Prof. Dr. Faruk ŞEN
  • 12/05/2020 Son günceleme: 12/05/2020 23:54
  • 6.391

Avrupa Birliği, kurulduğu tarihten beri 9 Mayıs’ı AB Günü olarak kutlar. Yalnız AB için değil, AB ile ilişkisi olan bütün ülkelerde de AB temsilcileri bunu büyük bir özenle kutlamaktadır. AB temsilcileri de bugünü hem Ankara hem de İstanbul’da kutlarlar. Bu yıl ne yazık ki AB Günü’nü, AB Türkiye Delegasyonu Başkanı Büyükelçi Christian Berger’in katılımıyla program, internet gazeteleri, sosyal medya ve TV Canlı yayını ile kutlanacak. Kokteyller bu sene Koronavirüs sebebiyle olmayacak.  

AB DAĞILMANIN UCUNDAN DÖNDÜ

AB, Türkiye’nin gündeminden düştüğü bu süreçte dağılmaktan kıl payı döndü. İspanya, İtalya Fransa Almanya ve eski AB ülkesinde ölümler tavan yaptı. Bunlar insanların moralini çok bozdu. Şimdi AB ülkeleri özel bir fon kurup bu konuda diğer ülkelerden bağışlar alarak diğer ülkelere yardım yapmak istiyor. Türkiye’nin bile bu fona bağışta yapması bekleniliyor.

TÜRKİYE İNGİLTERE’NİN YERİNİ ALABİLİR

Esasında böyle bir günde Türkiye’nin gündeme getirmesi gereken en önemli konu, Gümrük Birliği’nin güncellenmesi konusunda Almanya’nın direncinin kırılıp adım atması, ikinci adım olarak da Schengen Vizesi’nin Türkiye için kaldırılması olmalı. Esas beklenen Avrupa Birliği’ne özel statü de üye olan fakat esas üye muamelesi gören İngiltere’nin boşalttığı üyeliğe Türkiye’nin özel statülü olarak üye olması. Bu nasıl sağlayabiliriz? İngiltere Para Birliği’ne girmemiş, Schengen’in Vizesi’ni kabul etmemiş ve AB’nin bütçesine diğer ülkeler gibi katkı da bulunup, aynı şekilde katkı almayan bir ülkeydi. Türkiye’den AB ülkeleri çekiniyor.
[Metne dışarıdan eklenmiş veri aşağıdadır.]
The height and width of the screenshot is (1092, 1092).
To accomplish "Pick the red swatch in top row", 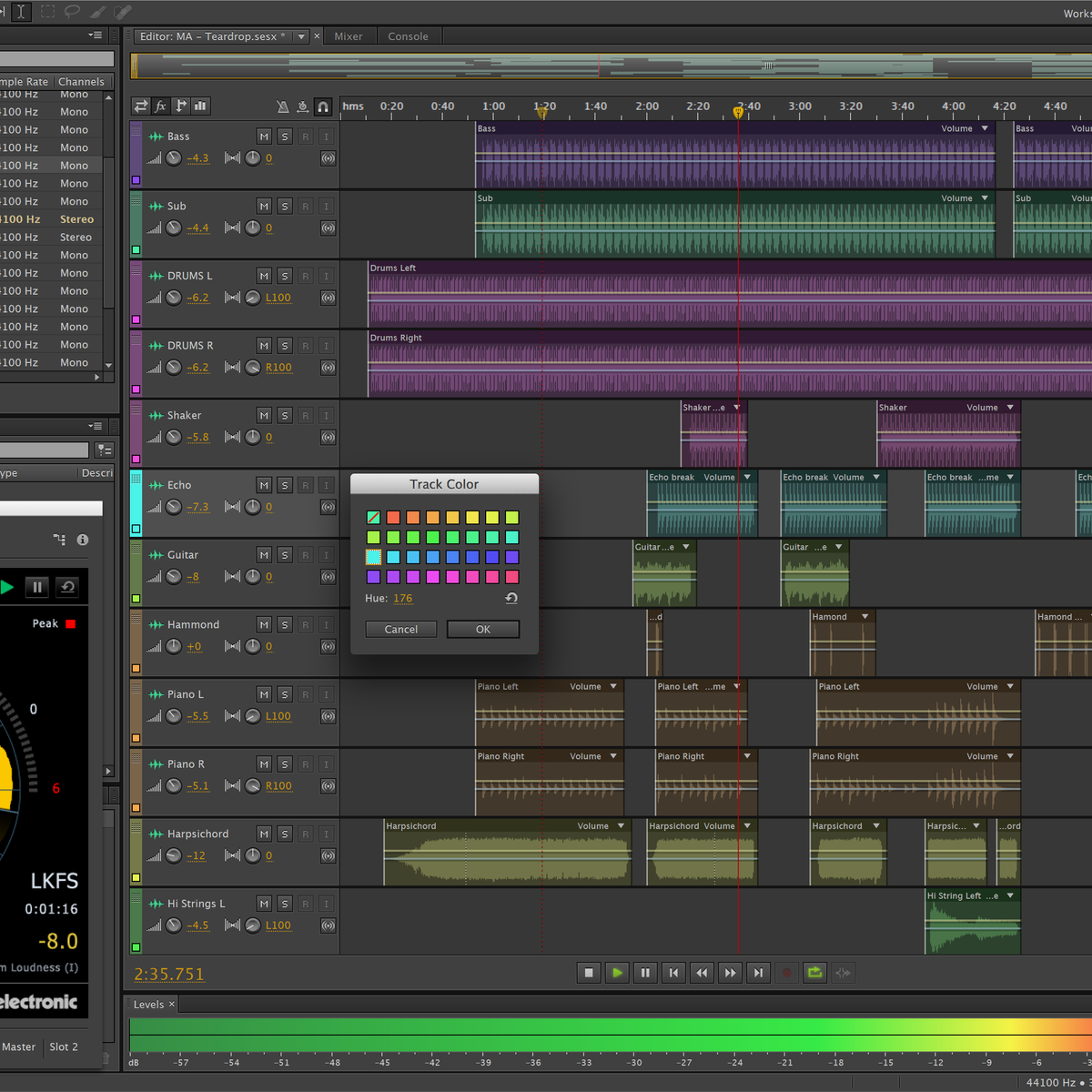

Bu konu da Türkiye istemlerde bulunabilir.

AB’NİN GENİŞLEME POLİTİKASI DEVAM EDECEK

 AB dağılmanın eşiğinden dönüyor. Aynı birlik 5 balkan ülkesini orta vade de tam üye yapmak isterken, artık ikiye bölündüğü ortaya çıkan Ukrayna’nın Batı tarafını da tam üye olarak AB’ye dahil etmek istiyor.

TÜRKİYE EN AZINDAN AVRUPA KONSEYİ STANDARTLARINA UYMALI

Tabii ki Türkiye’nin de insan hakları, basın özgürlüğü ve demokrasi konularında en azından Avrupa Konseyi’nin kriterlerinin yerine getirilmesi lazım.

 Bu konu da AB ilişkileri eski olan Türkiye’ye ciddi bir şans vermesi lazım. Eğer AB bunu yapmazsa bundan sonraki krizlerde güç şartlar altında adımlar atmak zorunda kalır. AB’nin Türkiye’ye ciddi bir şekilde ihtiyacı varken Türkiye’nin de AB’ye her geçen gün ihtiyacı artıyor.

9 Mayıs 2020 tarihi hem AB’nin şapkasını önüne koyup düşünmesi gereken bir tarihtir. Aynı şekilde de 2002-2010 yılları arasında reformlarını hızlandıran Türkiye’nin de eski reform günlerine dönmesi için iyi bir başlangıç olabilir.